Emmanuel Bove, le nouvelliste oublié

Le 12/05/2023 0

Emmanuel Bove, considéré avant-guerre comme l’un des principaux écrivains français, a laissé nombre de nouvelles. Une belle redécouverte d’un grand auteur, injustement oublié.

2023 05 12 boveNé à Paris d’un père juif venu de Russie et d’une mère luxembourgeoise, Emmanuel Bobovnikoff, décide à 14 ans de devenir romancier. À cette période, son père, sans avoir quitté sa mère, vit avec une Anglaise, Emily Overweg, dont la rencontre sera déterminante pour son écriture. Envoyé en pension en Angleterre, il y achève sa scolarité et revient vivre à Paris dans une situation précaire. En 1917, il fait un mois de prison pour patronyme douteux et revenus incertains. En 1918, il fait ses classes à Guingamp, puis est affecté à Troyes, où il rencontre Suzanne Vallois qu’il épouse en 1921.
Le couple s’installe en Autriche où Emmanuel Bove se lance dans l’écriture sous le pseudonyme de Jean Vallois. "J’ai commencé par une centaine de milliers de lignes de romans populaires. J’en faisais cent lignes à l’heure, huit cents lignes par jour, c’est-à-dire un volume en dix ou douze jours. Un travail absolument étranger à celui de l’écrivain. C’est comme si j’avais, à cette époque, exercé un autre métier." déclare-t-il dans une interview à Candide, en février 1928. À Vienne, il compose aussi certaines nouvelles de Henri Duchemin et ses ombres.
Revenu de nouveau à Paris, il débute dans le journalisme et la traduction. Colette remarque une de ses nouvelles et lui propose de le publier. Il lui apporte Mes amis, premier succès. Avec Bécon-les-Bruyères, Emmanuel Bove annonce le genre nouveau de la littérature documentaire.

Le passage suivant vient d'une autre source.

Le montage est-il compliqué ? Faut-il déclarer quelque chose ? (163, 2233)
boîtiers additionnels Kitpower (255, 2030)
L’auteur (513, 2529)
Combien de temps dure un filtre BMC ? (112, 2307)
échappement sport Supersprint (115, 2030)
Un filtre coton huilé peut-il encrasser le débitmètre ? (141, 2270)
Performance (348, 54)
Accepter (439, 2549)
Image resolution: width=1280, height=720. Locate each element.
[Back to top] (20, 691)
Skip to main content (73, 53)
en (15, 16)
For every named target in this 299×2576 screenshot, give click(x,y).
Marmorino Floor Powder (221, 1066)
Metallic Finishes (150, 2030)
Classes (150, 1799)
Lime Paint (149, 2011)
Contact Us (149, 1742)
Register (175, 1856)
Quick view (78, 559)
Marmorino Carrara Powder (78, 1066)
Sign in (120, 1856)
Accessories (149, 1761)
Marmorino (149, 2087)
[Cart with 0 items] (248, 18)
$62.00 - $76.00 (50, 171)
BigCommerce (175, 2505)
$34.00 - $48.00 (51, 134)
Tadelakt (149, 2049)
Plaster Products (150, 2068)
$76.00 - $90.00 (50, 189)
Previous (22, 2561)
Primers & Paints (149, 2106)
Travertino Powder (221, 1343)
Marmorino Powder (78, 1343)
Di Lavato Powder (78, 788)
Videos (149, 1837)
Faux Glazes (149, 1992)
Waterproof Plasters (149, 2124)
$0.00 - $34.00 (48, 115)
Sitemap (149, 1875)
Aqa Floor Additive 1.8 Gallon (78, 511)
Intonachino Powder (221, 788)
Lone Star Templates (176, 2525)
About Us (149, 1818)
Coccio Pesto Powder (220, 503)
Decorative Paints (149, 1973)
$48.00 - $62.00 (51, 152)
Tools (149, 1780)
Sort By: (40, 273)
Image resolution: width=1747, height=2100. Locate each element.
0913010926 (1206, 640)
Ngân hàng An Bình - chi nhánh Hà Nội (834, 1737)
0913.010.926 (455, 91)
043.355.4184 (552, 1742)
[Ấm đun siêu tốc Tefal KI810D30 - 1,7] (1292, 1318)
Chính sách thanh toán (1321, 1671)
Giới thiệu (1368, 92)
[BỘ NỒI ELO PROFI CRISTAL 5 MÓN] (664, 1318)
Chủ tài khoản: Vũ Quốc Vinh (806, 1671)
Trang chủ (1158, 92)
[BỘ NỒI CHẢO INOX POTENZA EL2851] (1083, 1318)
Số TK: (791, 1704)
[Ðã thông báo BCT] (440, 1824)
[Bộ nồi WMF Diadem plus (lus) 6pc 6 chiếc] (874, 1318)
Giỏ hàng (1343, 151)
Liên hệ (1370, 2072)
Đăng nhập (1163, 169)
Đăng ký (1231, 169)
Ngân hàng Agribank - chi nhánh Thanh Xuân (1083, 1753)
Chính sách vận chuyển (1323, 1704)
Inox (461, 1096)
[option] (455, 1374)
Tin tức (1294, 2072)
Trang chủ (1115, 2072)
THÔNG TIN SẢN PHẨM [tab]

Il continue à publier jusqu’à la Seconde Guerre mondiale.
Mobilisé dès 1940, il souhaite rejoindre Londres et refuse toute publication durant l’Occupation. Il parvient à rejoindre Alger, où il écrit trois romans : Le Piège, Départ dans la nuit et Non-lieu, qui décrivent le milieu trouble de la collaboration et les incertitudes de l’époque.
De santé fragile, très affaibli par une pleurésie contractée durant son exil algérien, Emmanuel Bove meurt le 13 juillet 1945, à seulement 47 ans.

Son œuvre, rapidement tombée dans l’oubli à la Libération, est longtemps restée indisponible avant d’être rééditée à partir des années 1970.
Emmanuel Bove a publié de nombreux recueils et nouvelles dont Henri Duchemin et ses ombres en 1928, accessible librement à la Bibliothèque numérique romande.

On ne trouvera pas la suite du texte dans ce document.